Queen’s Students’ Council and its executive are the body which lead Queen’s Students’ Union. A body which supposedly represents all students at the University. However, I have sat on the Students’ Council, I have debated in the council chamber and I am constantly left in a state of bemusement at the attitudes of some of the student councillors at the end of every meeting. Currently our student President, Grian Ní Dhaimhín, is on record refusing to condemn terrorism, whilst her social media has sympathetic posts towards the IRA and Sinn Féin. This alongside two other full-time officers of our Students’ Union executive regularly showing support for ‘Lasair Dhearg’ via social media. This demonstrates the Irish Republican bias in our student leadership, who regularly claim to represent all students. Furthermore, Irish nationalist student councillors consistently put forward motions which are nothing but an insult to the unionist community on campus. The latest example being a motion which attempts to ban the British Military and PSNI from appearing on campus, a blatant insult to any student (regardless of political views) who intends to join the armed services or police upon graduating. This motion is no exception either and at every student council meeting you will find a motion which is an insult to unionist students at the university. The few unionist and non-aligned student councillors do make efforts to fight these various motions. However, they are often ridiculed and their concerns belittled and always out voted. From the IRA sympathising President to the Irish nationalist majority and the consistent anti-unionist motions, it is no surprise that unionist leaning students often do not engage with student politics. This makes our Student Council a definite cold house for unionism and a republican echo-chamber.
Attempts on this platform have been made to belittle genuine unionist student concerns on Queen’s campus by attempting to reduce our grievances to simply a dislike for GAA jerseys. As one article on this platform stated, “So why is wearing GAA jerseys seen as sectarian?”. My answer to the writer is simple, it's not! I do not believe that a single unionist has ever taking offence to someone wearing a GAA jersey, in a lecture or around campus. If these supposed unionists existed, it would be impossible to go a day living in Northern Ireland without being offended. Yet, Irish nationalist student writers are using it as a strawman argument to distract and prevent the discussion of serious issues. There are ‘student bars’ where unionists and, in particular protestants, refuse to enter as they have a genuine and legitimate fear of being the victim of sectarian drunken abuse.
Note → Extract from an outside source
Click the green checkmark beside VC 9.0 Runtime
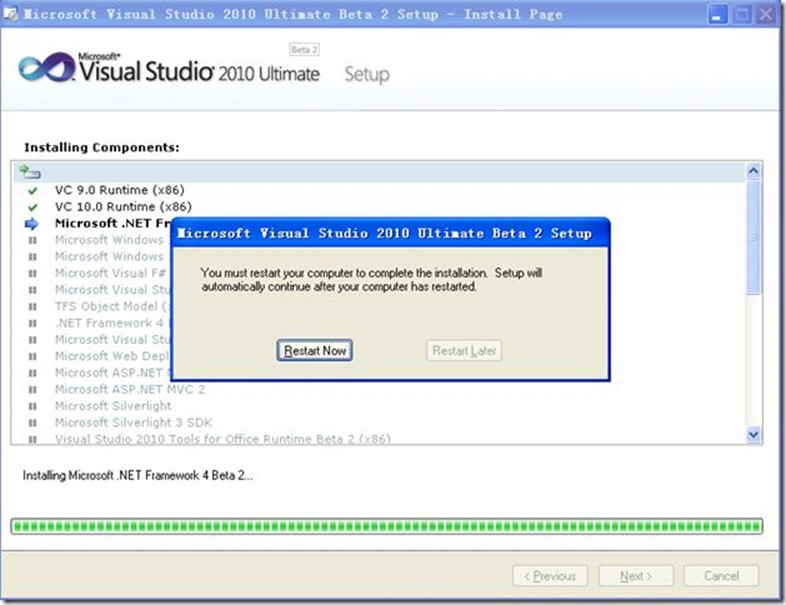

I personally have had a close friend threatened in the street with live fireworks directed at his face, after attending a certain bar, because he was wearing a half zip with 3 lions embroidered which looked, as one of the attackers stated, “rather English”. When we state that Queen’s campus is a cold house for unionism we are talking about this sort of attitude held by certain students at the university. Attitudes that when combined with alcohol or bravado may lead to violent situations. I challenge any of the Irish nationalist student writers who deny this phenomenon exists to name a ‘student bar’ or ‘student housing area’ they would feel uncomfortable visiting or living in. There are, however, several bars and streets generally associated with students that members of the unionist community would feel unsafe visiting or walking through. University is in theory a place where all political beliefs should be free to express themselves, yet more often than not, Queen’s student culture appears to be attacking unionism.
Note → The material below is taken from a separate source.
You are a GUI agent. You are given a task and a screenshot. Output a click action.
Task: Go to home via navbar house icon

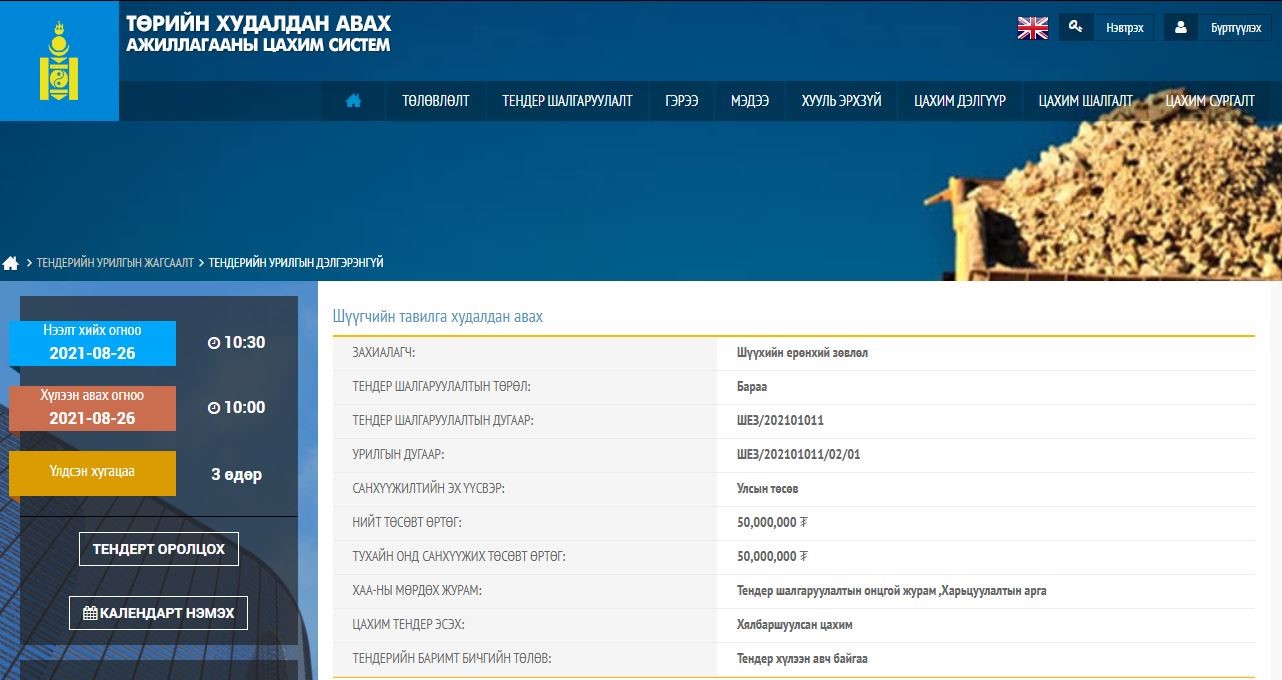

Lastly, I want to discuss two incidents that Queen’s Ógra Sinn Féin were engaged in yet have gone unpunished by the Students’ Union. Firstly, during Freshers Fair 2019, the Ógra Sinn Féin stand displayed a ‘Brits Out’ sign. This blatant piece of sectarianism is perhaps the most definite evidence of Sinn Féin supporting students attempting to make Queen’s a ‘cold house, not only for Northern Irish unionists but also for any student attending our university from England, Scotland or Wales. The society was never punished for this disgusting piece of sectarianism, which at the time attracted the attention of Northern Irish newspapers. Queen’s Students’ Union has a clear set of standards that all societies must adhere to. Yet, the student union has not even acknowledged the offence of this incident one year on. Secondly, if you were to take a walk around the Queen’s campus over this academic year, there have consistently been Sinn Féin posters displayed on various lamp posts around our campus. Strictly speaking, these posters shouldn’t be erected outside election time and constitute littering because they do not have planning permission. However, when it relates to the cold house question, these posters represent an attempt to mark territory. As anyone who has taken a walk around their town during election periods will agree, posters are often used by various political parties to mark ‘their areas’. The posters serve as a consistent reminder of republican influence in the university’s Student Union. Simply put, there are fewer ways to create a more unwelcoming atmosphere for unionists, than Sinn Féin posters outside the main gate of Queen’s year-round.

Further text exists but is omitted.